I can testify that I have been blessed in my life, beyond what I ever would have believed possible. So many of my prayers on behalf of family and loved ones have been answered or are being answered. When I face condemnation, the Spirit is there as a powerful, reassuring presence. I need not answer those who condemn without understanding. They will not be my judge at the bar of Christ. I can be silent and let the Spirit plead my case on my behalf.

I could summarize my path by saying that I seek to put on Christ and walk in his footsteps, and I love and am loyal to my partner and to the Church.

I mentioned that Ron Schow is trying to organize a ministry whose purpose is to encourage gay men and lesbians to attend church. I encouraged any who felt so moved to get in touch with him.

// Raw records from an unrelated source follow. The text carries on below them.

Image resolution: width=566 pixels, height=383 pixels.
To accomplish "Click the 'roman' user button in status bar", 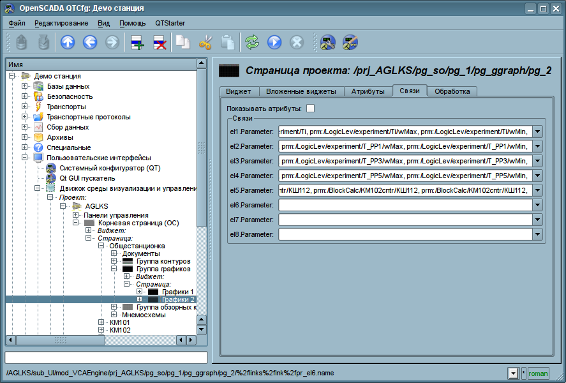I will (x=538, y=373).
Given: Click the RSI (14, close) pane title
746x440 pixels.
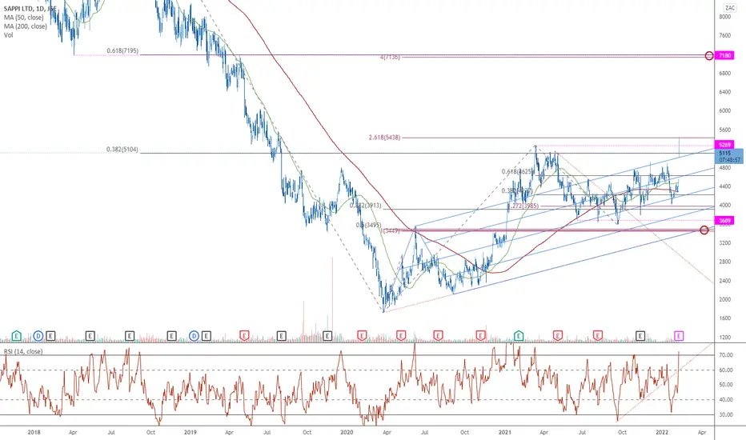Looking at the screenshot, I should pos(23,351).
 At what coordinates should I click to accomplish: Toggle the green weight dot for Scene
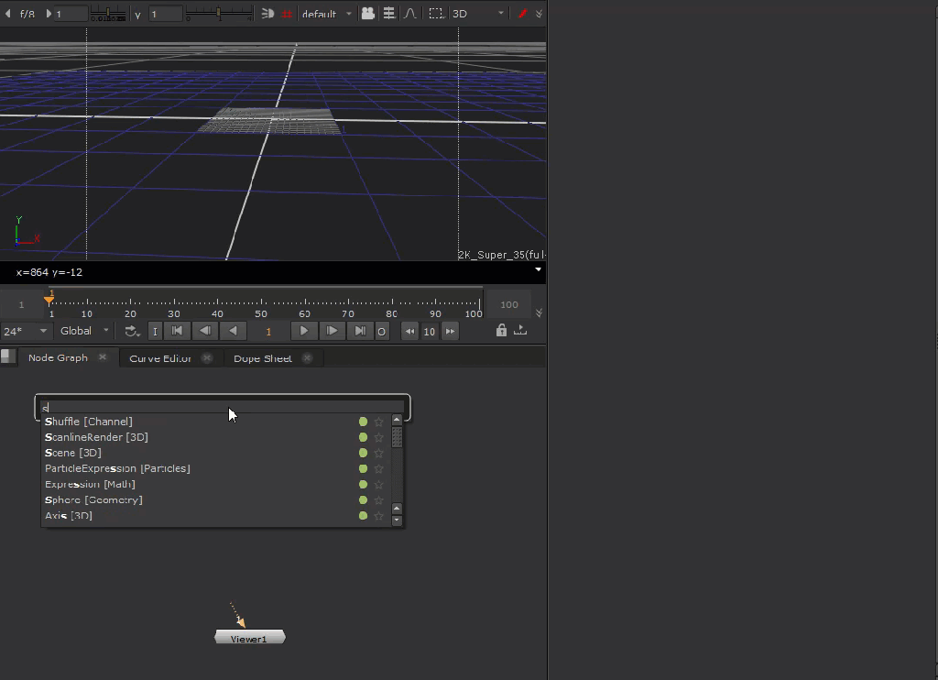coord(363,453)
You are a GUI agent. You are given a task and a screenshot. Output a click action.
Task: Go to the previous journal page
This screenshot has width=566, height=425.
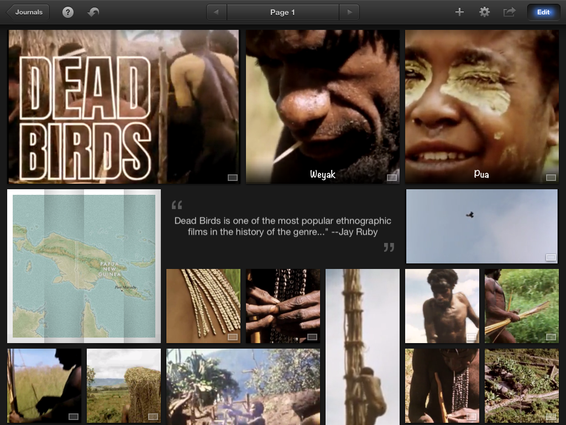217,12
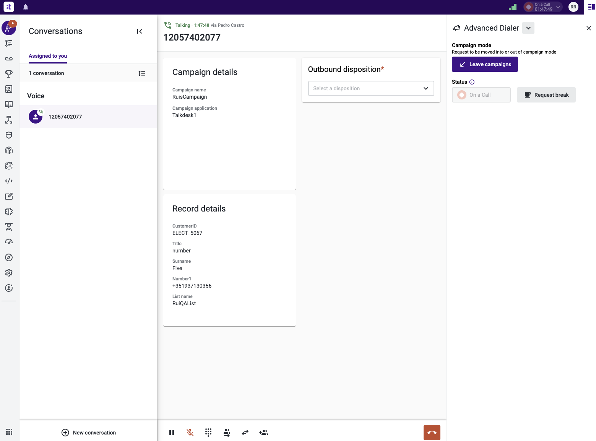The width and height of the screenshot is (596, 441).
Task: Hang up the active call
Action: click(432, 433)
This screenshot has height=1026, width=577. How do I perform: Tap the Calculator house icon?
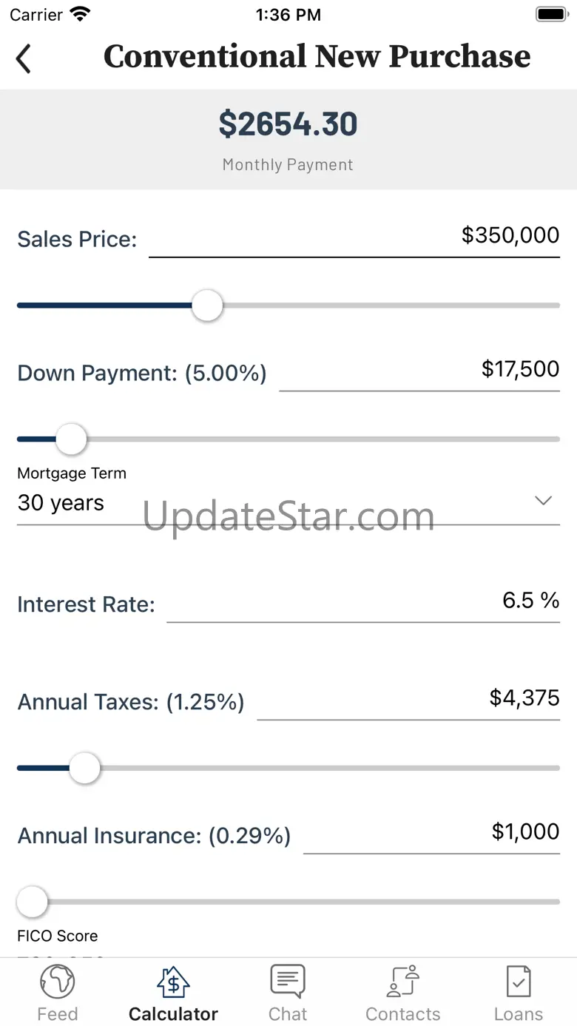tap(173, 982)
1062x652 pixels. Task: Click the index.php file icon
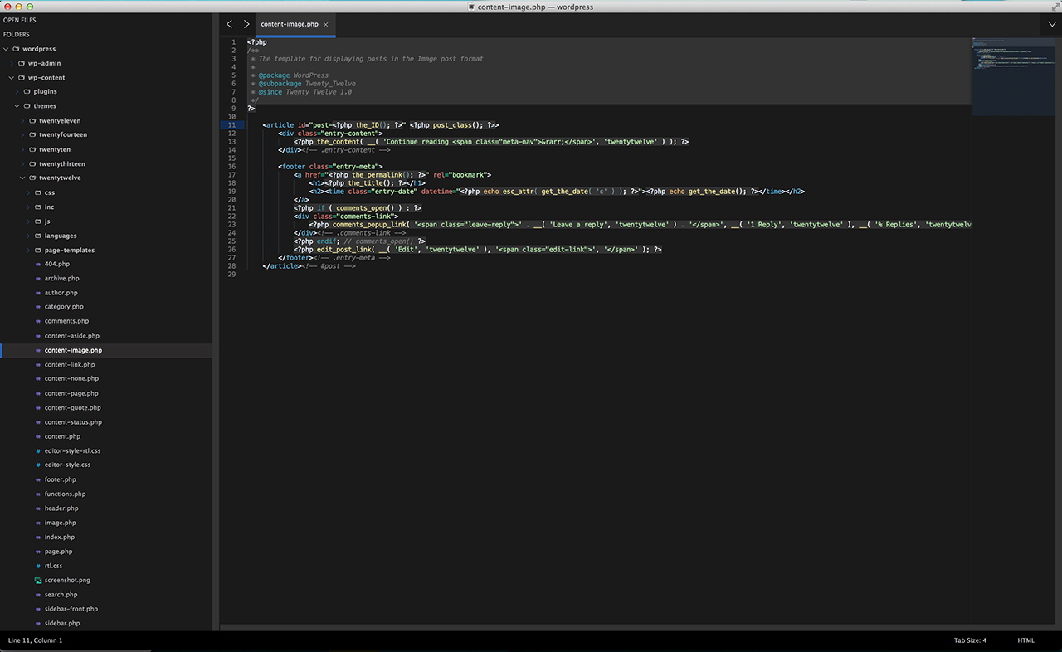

Members of Affirmation had many questions for me and also for Göran. They wanted to know how this path of mine has been for Göran. (He answered for himself and admitted that he's had a hard time with me wanting to re-affiliate with the LDS Church.) There were questions about the particulars of my path, such as how I could consider myself LDS if I am excommunicated. (I admitted that technically I am not, but that I have a testimony, and for me, that is what defines me as a Latter-day Saint.) I fielded a number of pointed questions about how I could support the Church in light of some of the political positions it has taken. (I admitted that I had struggled with some of these things, but that the Church and its leaders are in the process of perfecting themselves just as we each individually are, and that the Church is the Lord's and he will guide it.)

Chapter co-chair Duane Jennings talked about many gay Mormons he knew of personally in the state of Utah who had left or been driven from the Church, who had gone on to become leaders in other religious communities, such as Metropolitan Community Church, other Protestant churches, the Utah Buddhist community, and the Wiccan community, and who were playing an important role in working for civil rights protections for gays and lesbians in the state. I was grateful for what he said, as I hoped that my comments had not been taken to suggest that gay ex-Mormons who had found a spiritual home in other communities, and who were involved in the struggle for civil rights were wrong in following those paths. To the contrary, I am extremely grateful for their testimonies and their work. Afterwards, a number of other individuals came to discuss their experiences attending Church and seeking to apply gospel principles to their life. I talked with an individual who had converted to the LDS Church after he had come out. He was going through a disciplinary process, but he had recommitted himself to a life of celibacy and hoped to have full fellowship reinstated soon.

I was awed and humbled by the lives and struggles and faith of these gay Saints, and grateful for the sweet, peaceful presence of the Spirit throughout the meeting. I envy you Utah gay Mormons the ampler opportunities you have for fellowship with each other, and the support you are able to give each other in person. It has been great to get to know you all through the blogs, but it is such a joy to me to be among you in the flesh, sit in worship beside you, hug you, talk with you, hear your testimonies. You are always in my thoughts. You are and will always be in the prayers I send up from Minnesota. I hope I will always be in yours.

6 comments:

Beck said...

Amazing... simply amazing.

You are always in my prayers!

Abelard Enigma said...

Wow!

playasinmar said...

Zoinks!

David said...

Thanks for this...I had wanted to go to the fireside but was nervous to go by myself. It sounds like I really missed out :)

GeckoMan said...

Thanks for sharing, John.

I can't think of a simpler, more pure position than the one you have been led to by the Spirit. I hope your faith and testimony will have ripples throughout Utah.

Love you, brother.

J G-W said...

Thanks, all! Your prayers are appreciated.

David - I wish you had come! You wouldn't have been by yourself!